▸ **STORED DATA**:
/---

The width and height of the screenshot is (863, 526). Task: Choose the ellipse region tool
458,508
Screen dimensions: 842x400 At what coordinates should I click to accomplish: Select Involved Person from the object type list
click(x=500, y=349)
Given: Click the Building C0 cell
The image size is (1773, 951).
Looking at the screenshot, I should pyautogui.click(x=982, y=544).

\---

Each of the records should be retyped exactly.

The width and height of the screenshot is (863, 526). Task: Choose the ellipse region tool
458,508
Screen dimensions: 842x400 At what coordinates should I click to accomplish: Select Involved Person from the object type list
click(x=500, y=349)
Given: Click the Building C0 cell
The image size is (1773, 951).
Looking at the screenshot, I should pyautogui.click(x=982, y=544).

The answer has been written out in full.